Passage to read
This past summer, I worked closely with Harvard Medical School’s Program for Global Surgery and Social Change (PGSSC) and a team of three Notre Dame Masters of Global Affairs students to assist the government of five Pacific Island countries in improving their surgical services. My work specifically focused on developing a draft for Fiji’s National Surgical Obstetric and Anesthesia Plan (NSOAP).

Currently, five billion people in the world do not have access to safe, affordable surgical and anesthesia care when required. Safe and reliable surgery is a critical component in achieving the Sustainable Development Goal of Universal Health Coverage (UHC). One of the main works of PGSSC revolves around supporting countries and their governments in developing an NSOAP. NSOAPs, proposed by the Lancet Commission on Global Surgery, are a recommended tool for scaling up surgical, anesthesia, and obstetrics (SAO) care with a coordinated approach and integration into national health system plans. The NSOAP is structured around six domains (infrastructure, workforce, service delivery, finance, governance, and information management) through which improvements to the surgical system can be made.

The team this summer carried out data collection in two ways to gather information for the NSOAP. First, we sent out a facility assessment tool (quantitative online survey) to gather information about the conditions/infrastructure of surgical facilities in bell-weather hospitals. Second, we conducted qualitative semi-structured Zoom interviews with various surgical stakeholders. I will be continuing the virtual interviews throughout the semester, compiling data to write a draft of the NSOAP, which is to be completed by the government of Fiji through a series of stakeholder meetings.

Data extract
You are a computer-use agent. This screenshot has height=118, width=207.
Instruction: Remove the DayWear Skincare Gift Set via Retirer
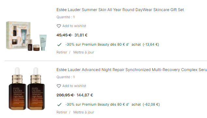pos(62,52)
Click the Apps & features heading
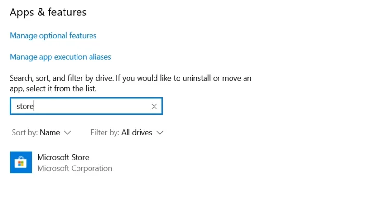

Directions
1. Do these statements agree with the passage on Fiji's surgical plan? Answer yes or no for each and quote the deciding words. (a) Five billion people worldwide lack access to safe, affordable surgical and anesthesia care when needed. (b) The NSOAP is built around four domains. (c) The stakeholder interviews were held in person.
2. Retype the passage on Fiji's surgical plan from "Currently, five billion" to "can be made.".
The data above are separate from the passage on Fiji's surgical plan.

Solved tasks
1.
(a) Yes: "Currently, five billion people in the world do not have access to safe, affordable surgical and anesthesia care when required."
(b) No: "The NSOAP is structured around six domains (infrastructure, workforce, service delivery, finance, governance, and information management)"
(c) No: "we conducted qualitative semi-structured Zoom interviews with various surgical stakeholders"

2.
Currently, five billion people in the world do not have access to safe, affordable surgical and anesthesia care when required. Safe and reliable surgery is a critical component in achieving the Sustainable Development Goal of Universal Health Coverage (UHC). One of the main works of PGSSC revolves around supporting countries and their governments in developing an NSOAP. NSOAPs, proposed by the Lancet Commission on Global Surgery, are a recommended tool for scaling up surgical, anesthesia, and obstetrics (SAO) care with a coordinated approach and integration into national health system plans. The NSOAP is structured around six domains (infrastructure, workforce, service delivery, finance, governance, and information management) through which improvements to the surgical system can be made.